** Work required **
The exact lines from the start of the material below through the line holding "This screenshot has width=1075, height=735." are the answer; return those, pictures excluded.

+ + + + + + +

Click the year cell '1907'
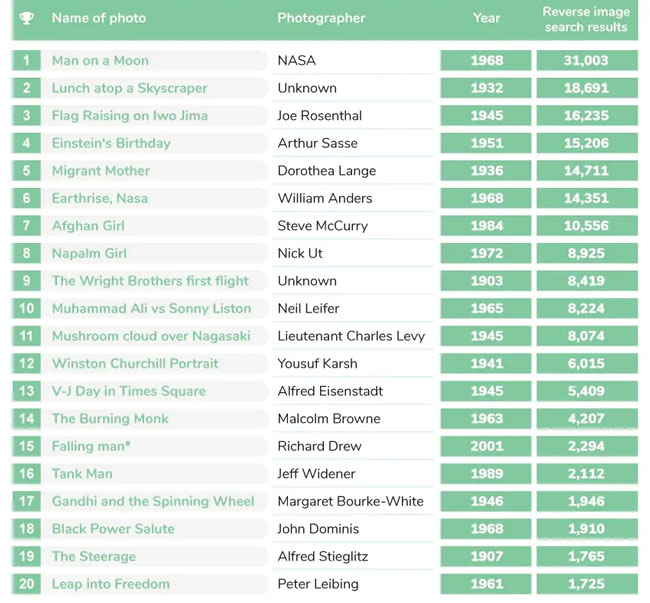The height and width of the screenshot is (603, 650). [486, 556]
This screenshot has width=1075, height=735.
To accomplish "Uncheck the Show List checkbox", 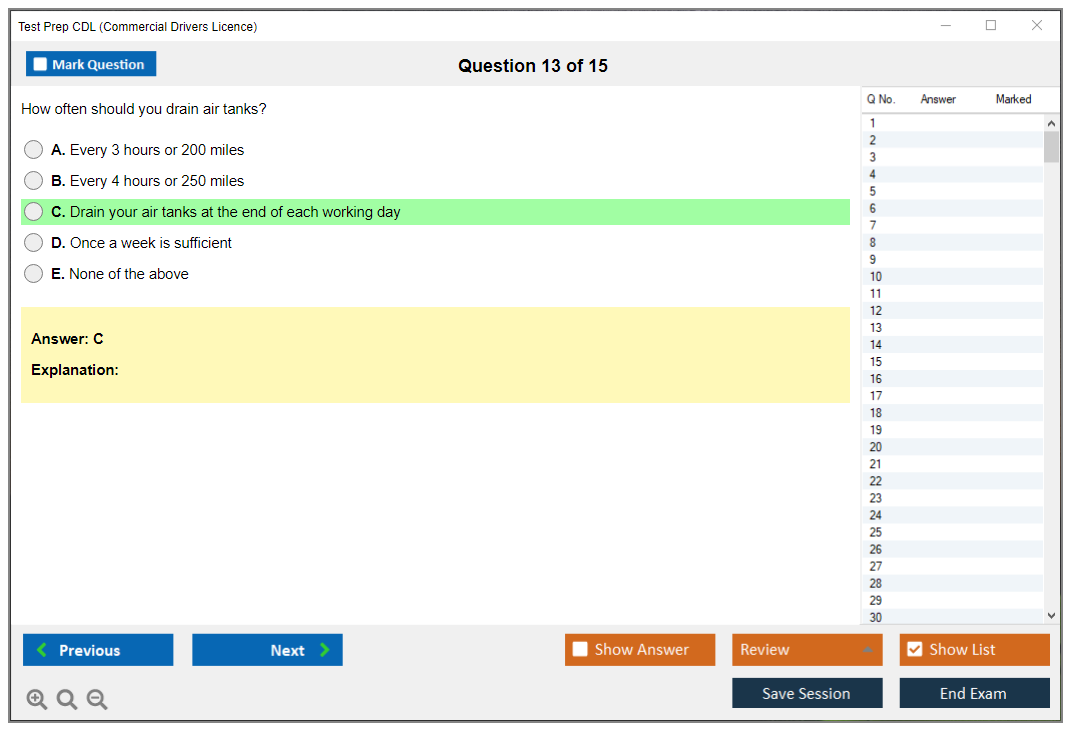I will (914, 650).
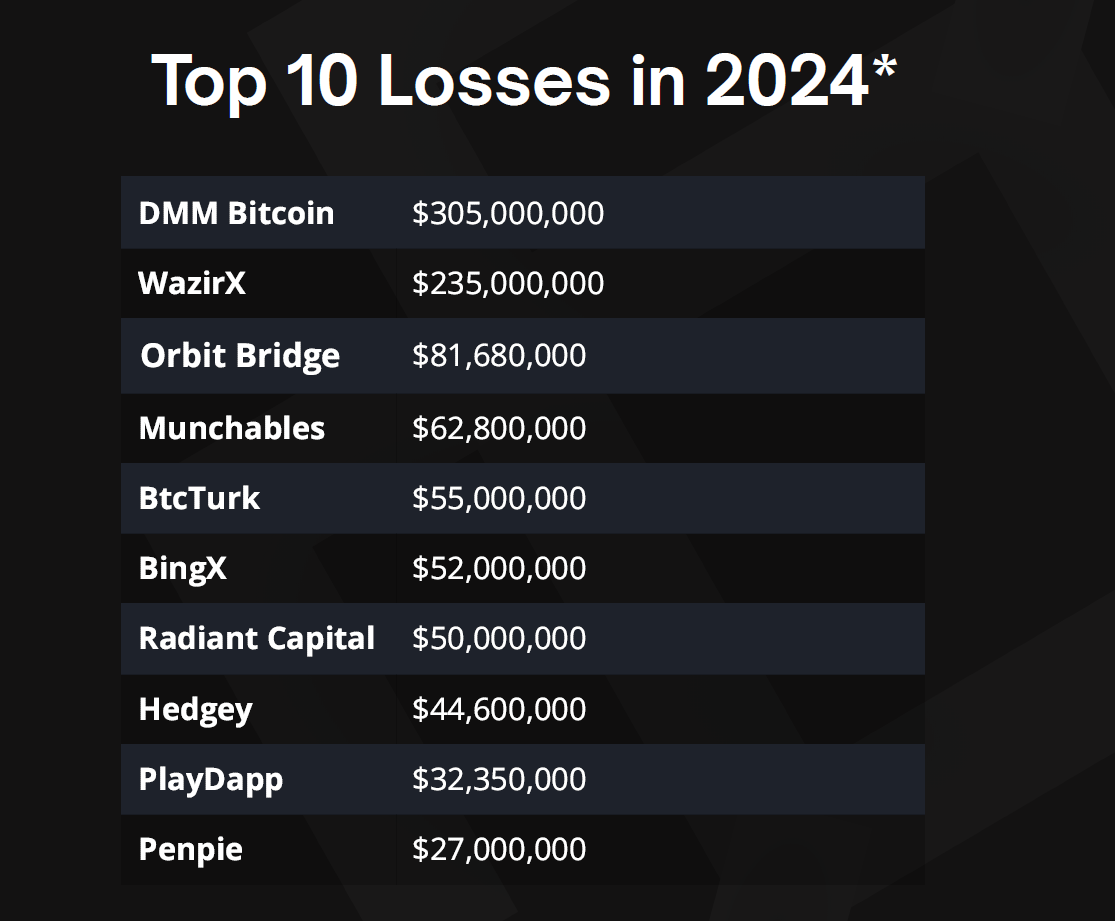Screen dimensions: 1115x921
Task: Select the Radiant Capital label
Action: pos(257,638)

+ + + + + + +

** Exercise answer **
Click the year cell '1907'
The height and width of the screenshot is (603, 650). [486, 556]
This screenshot has width=1075, height=735.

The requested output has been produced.